I built a Time-Series that displays the price of the Electricty Price in South Italy and two of their most important commodities (commodities, gas) used to produce the eletrical energy. So I ordered all these data into DataFrame where there are the following data in details:
- First Column - Daily Price of Petroil Future during N Day;
- Second Column - Daily Price of Gas Future during N Day;
- Third Column - Daily Price of Dau-Ahead Eletricity Market in Italy;
The data are taken from 2010 to 2022 time range, so 12 years of historical time data. The DataFrame head looks like this:
PETROIL GAS ELECTRICITY
0 64.138395 2.496172 68.608696
1 65.196161 2.482612 113.739130
2 64.982403 2.505938 112.086957
3 64.272606 2.500000 110.043478
4 65.993436 2.521739 95.260870
So on this DataFrame I tried to build the Correlation Matrix throught the Pandas metod .corr() (using the Pearson method) and faced one big issue:
If I take all 12 years as data I get:
- almost Zero as correlation between Electricity and Petroil price;
- low correlation (0.12) between Electricity and Gas price;
If I try to split in three time range (2010-2014; 2014-2018; 2018-2022) I get for each interval, really high correlation for both pair (electricity-gas, electricity-petroil) in a range around 0.60 to 0.90.
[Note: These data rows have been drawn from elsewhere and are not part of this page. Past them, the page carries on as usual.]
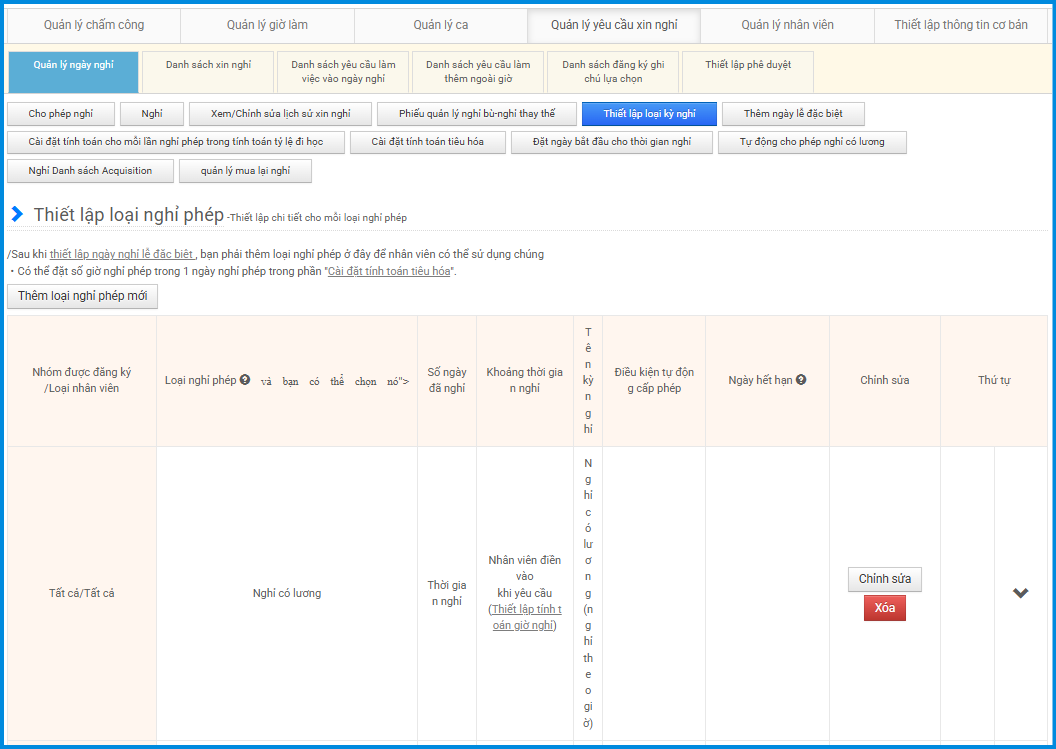
Task: Open quản lý mua lại nghỉ
Action: (x=245, y=171)
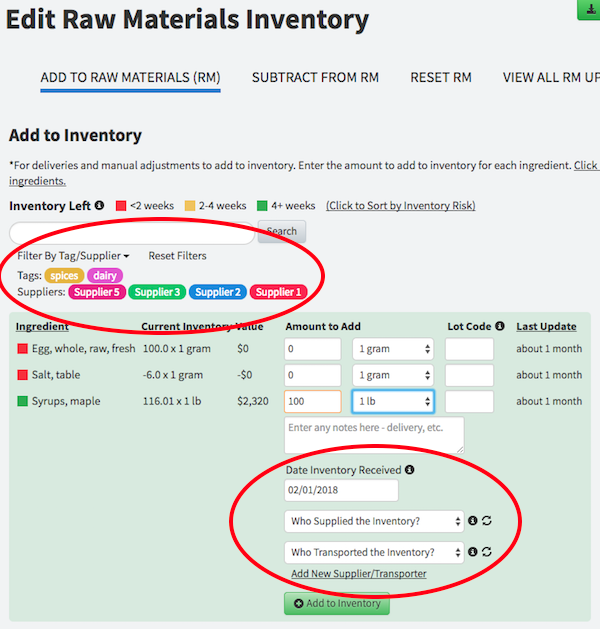Viewport: 600px width, 629px height.
Task: Click info icon by Date Inventory Received
Action: [410, 470]
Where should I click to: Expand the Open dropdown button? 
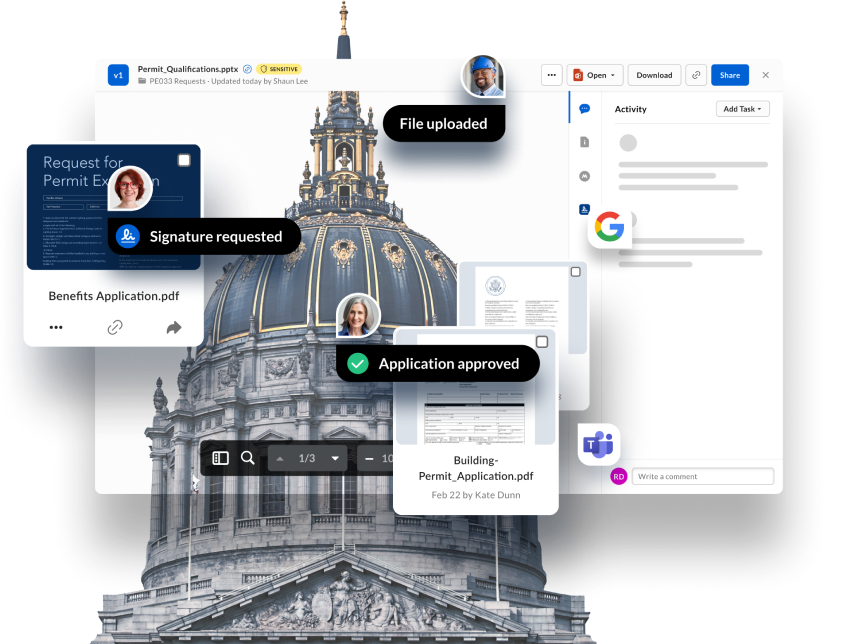595,75
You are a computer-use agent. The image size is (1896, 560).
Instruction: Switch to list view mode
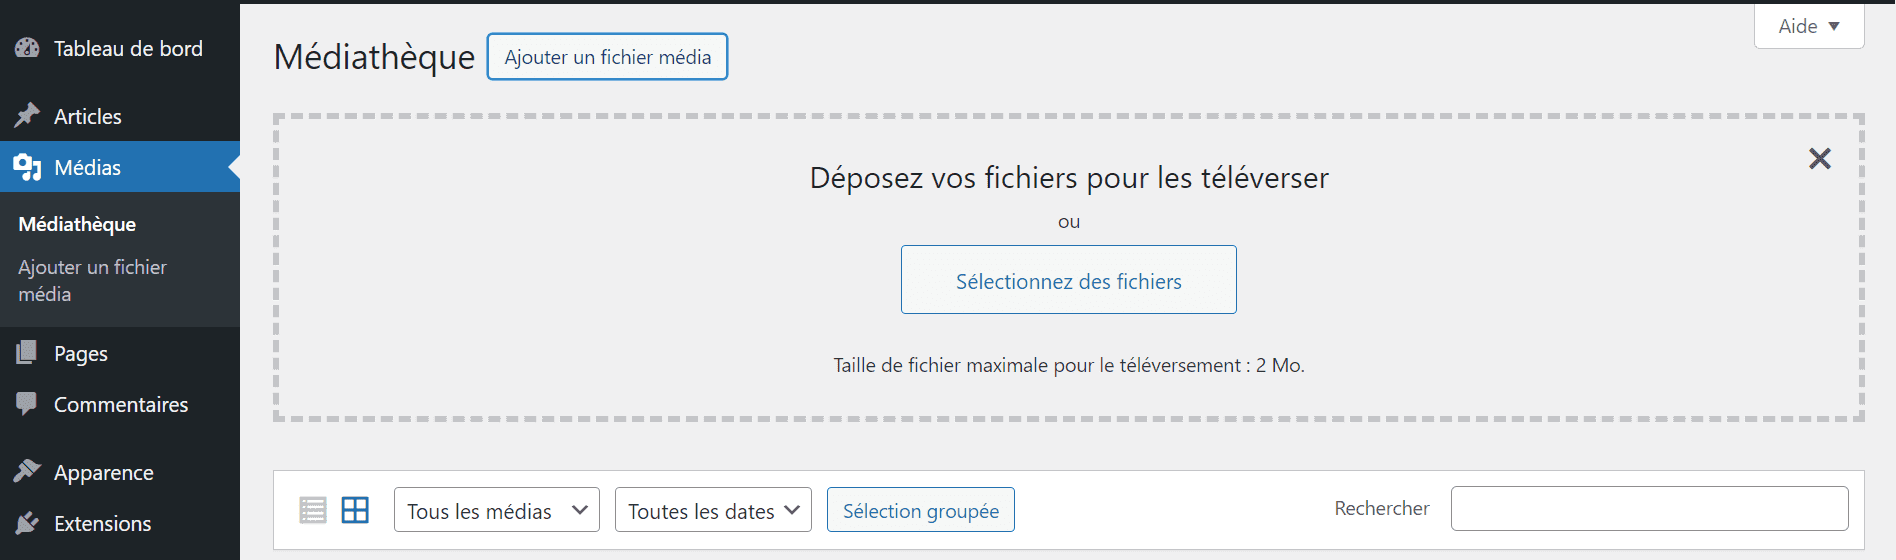[x=313, y=510]
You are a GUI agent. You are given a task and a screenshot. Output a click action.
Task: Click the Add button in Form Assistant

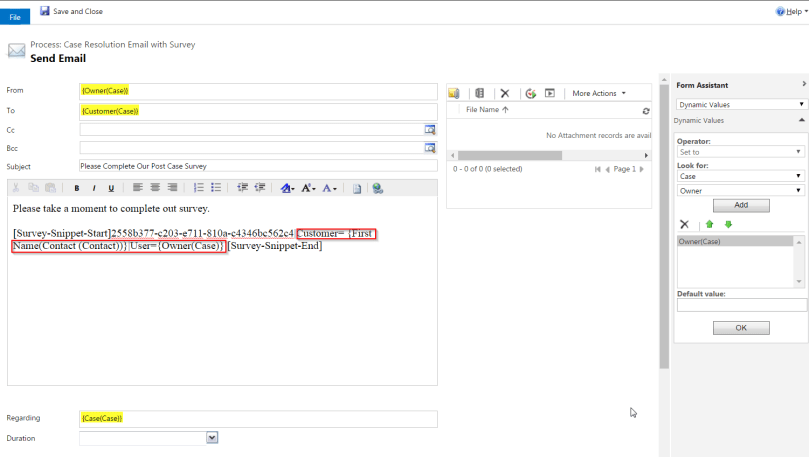[741, 205]
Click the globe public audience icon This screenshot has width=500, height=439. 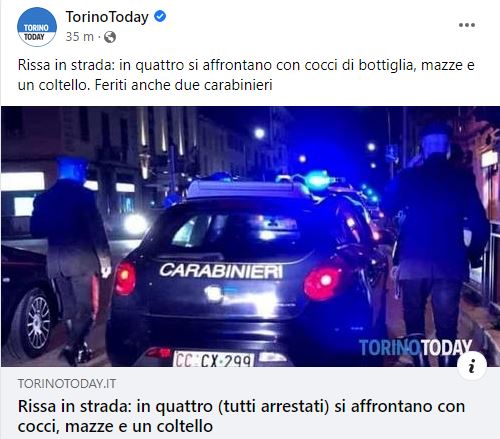110,37
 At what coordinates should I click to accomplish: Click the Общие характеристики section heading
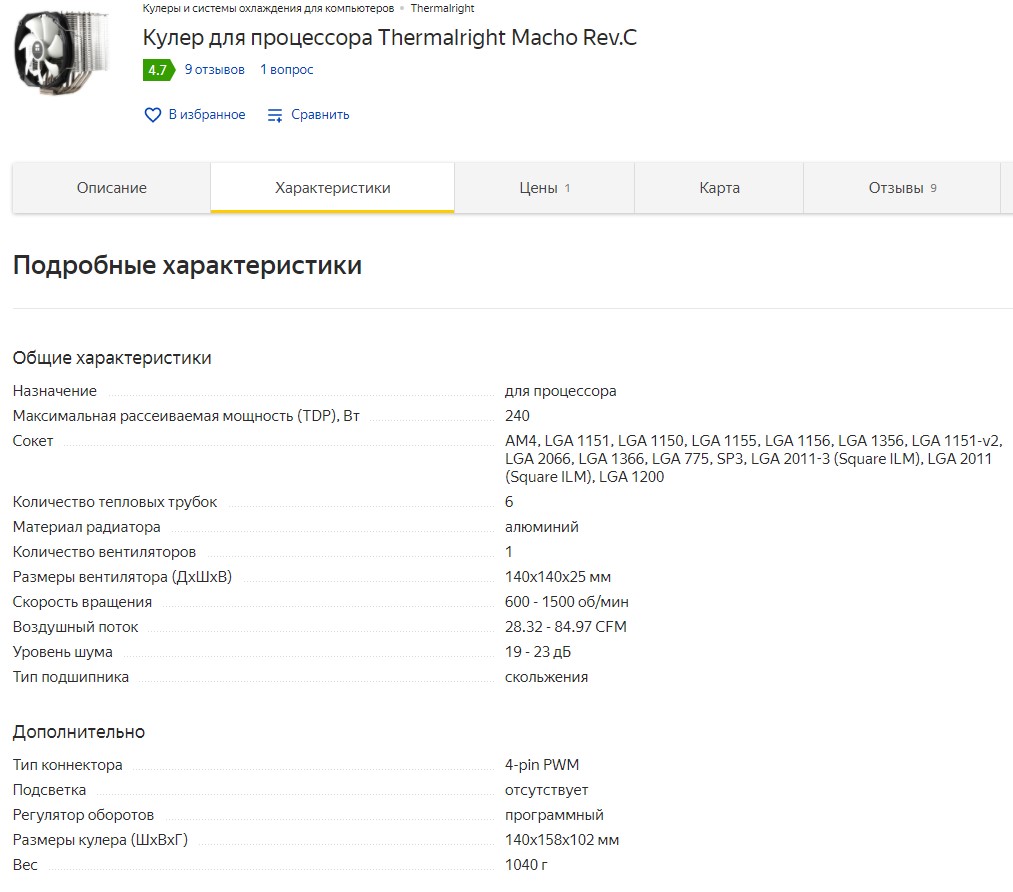[112, 358]
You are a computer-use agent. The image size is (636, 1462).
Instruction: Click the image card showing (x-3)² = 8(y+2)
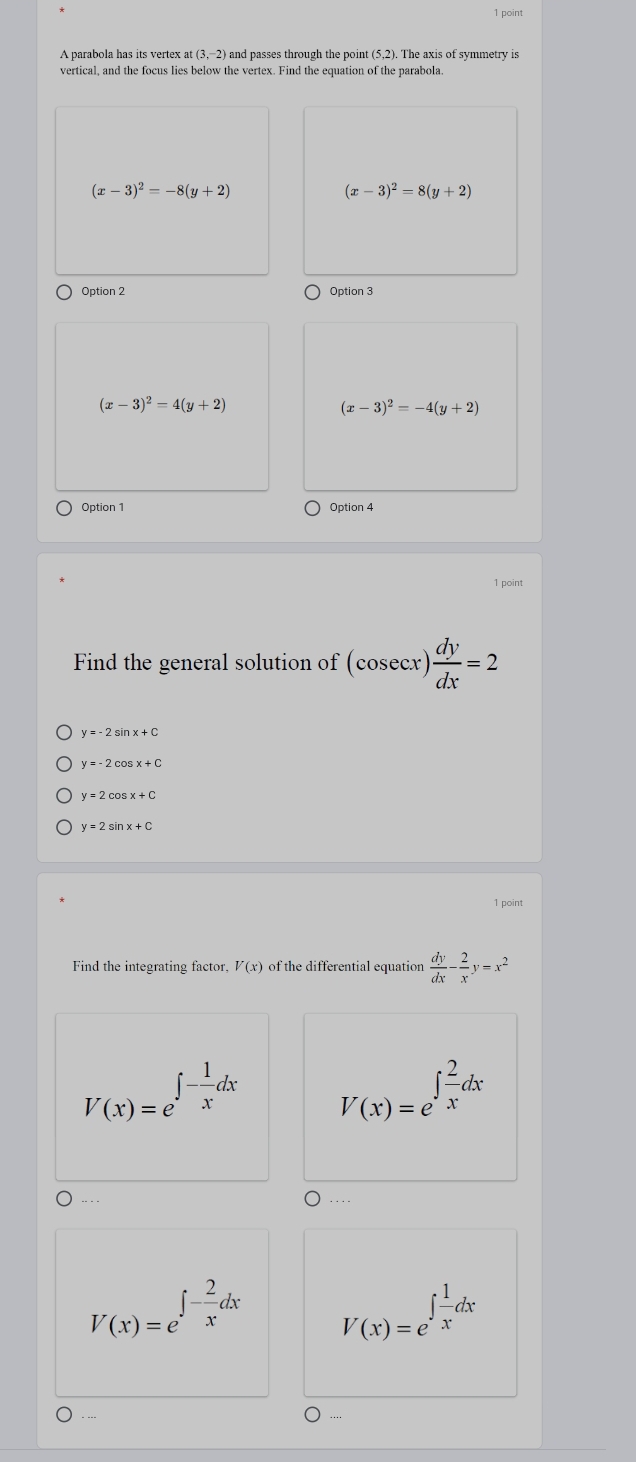pos(410,190)

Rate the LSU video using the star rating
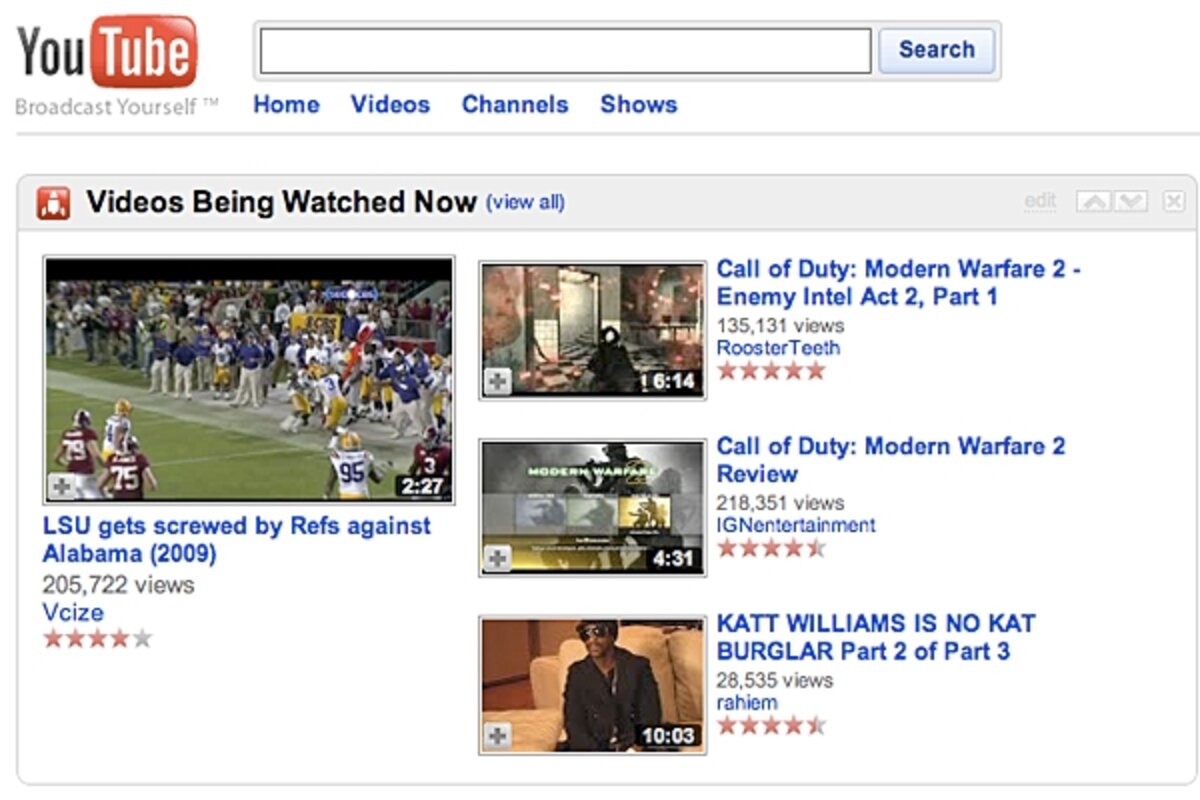tap(97, 638)
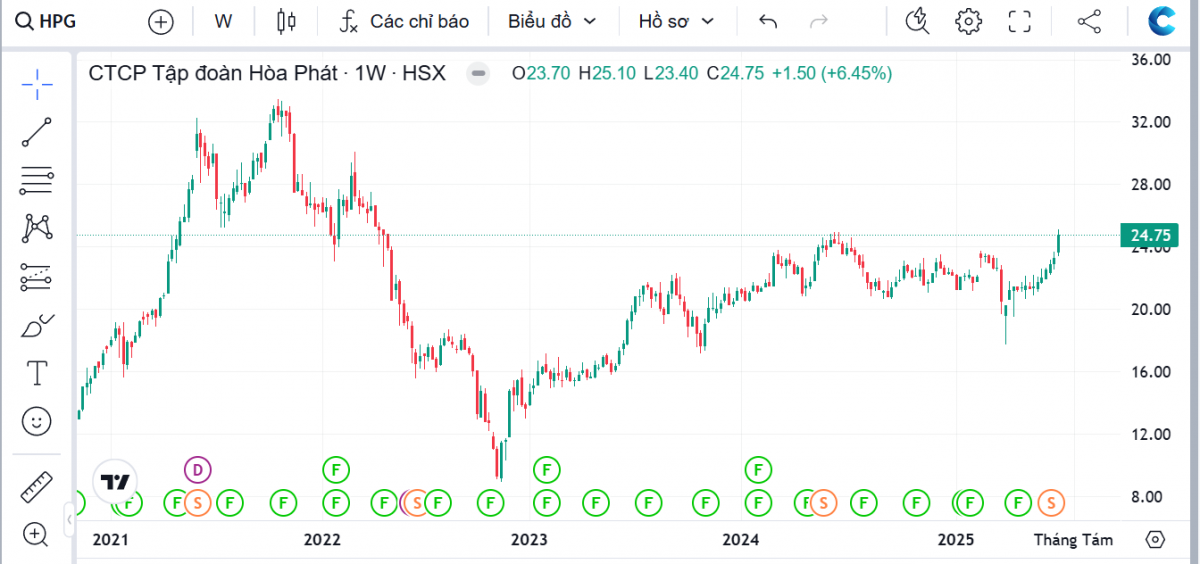Viewport: 1200px width, 564px height.
Task: Open the emoji icons tool
Action: pos(37,422)
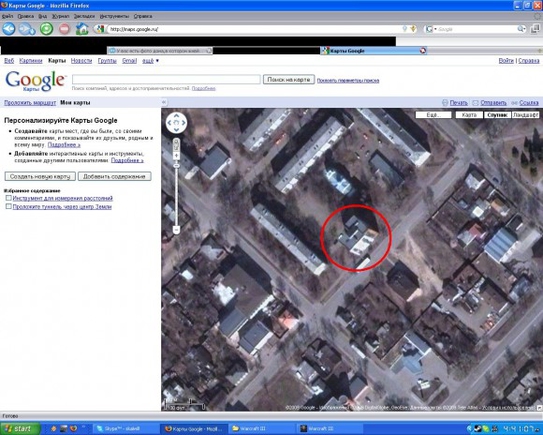This screenshot has width=543, height=435.
Task: Open the Журнал menu in Firefox menu bar
Action: pos(60,16)
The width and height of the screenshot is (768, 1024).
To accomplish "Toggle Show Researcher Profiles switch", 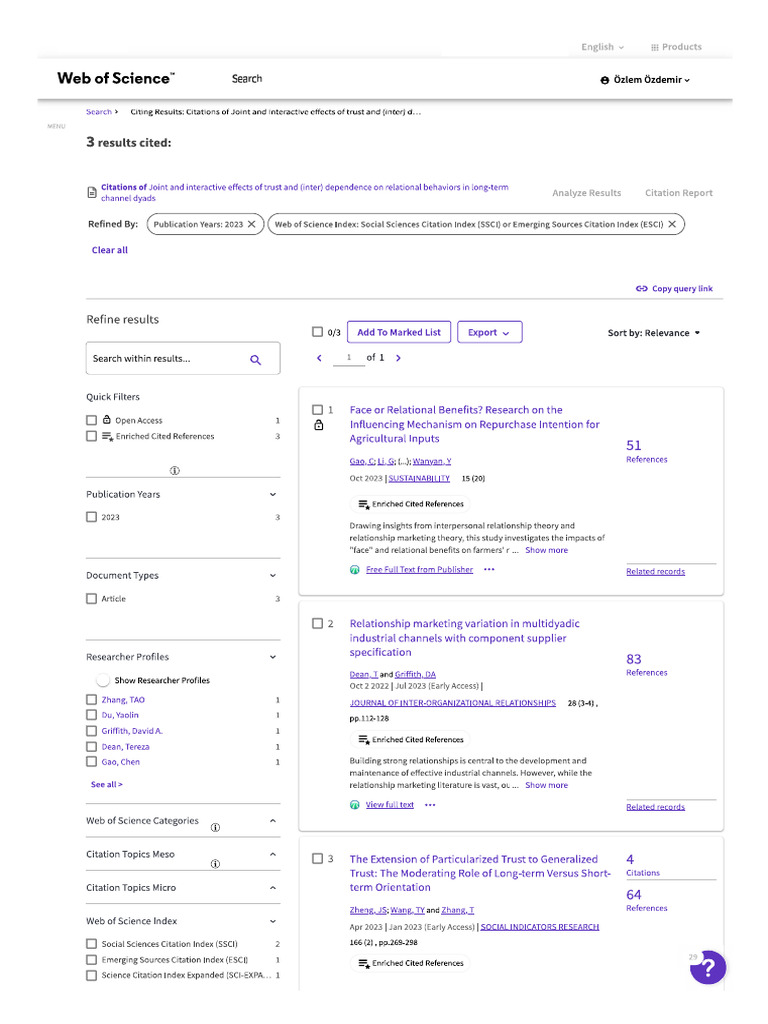I will (102, 680).
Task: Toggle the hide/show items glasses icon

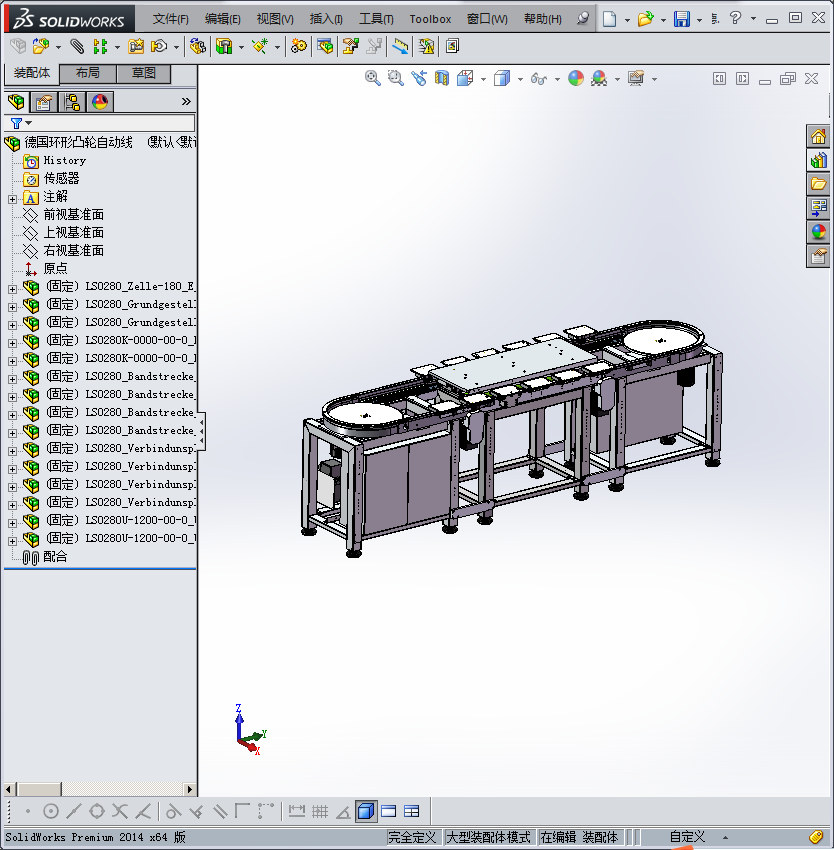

So I am here asking these two questions:
- Why I get this so high difference when I split the time ranges?
- Considering I am doing this kind of analysis to use Petroil and Gas prices to predict the electricity price, which of these two analysis should I consider? The first one (with low correlation) that considers the entire time range or the second one (with higher correlation) that is split into different time ranges?
Thank you for your answers.